START Input material
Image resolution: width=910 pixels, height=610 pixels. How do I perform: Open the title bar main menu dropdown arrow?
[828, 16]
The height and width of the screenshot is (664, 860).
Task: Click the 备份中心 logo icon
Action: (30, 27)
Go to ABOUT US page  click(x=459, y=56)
END Input material
START Input material
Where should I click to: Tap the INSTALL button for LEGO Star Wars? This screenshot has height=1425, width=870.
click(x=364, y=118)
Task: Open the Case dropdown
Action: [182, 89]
END Input material
Required action —
The exact lines of the material above starting at the one that contains "Image resolution: width=910" and ending at the one that contains "Go to ABOUT" are what to retype; leave out everything else.

Solution below —
Image resolution: width=910 pixels, height=610 pixels. How do I perform: Open the title bar main menu dropdown arrow?
[828, 16]
The height and width of the screenshot is (664, 860).
Task: Click the 备份中心 logo icon
Action: (30, 27)
Go to ABOUT US page  click(x=459, y=56)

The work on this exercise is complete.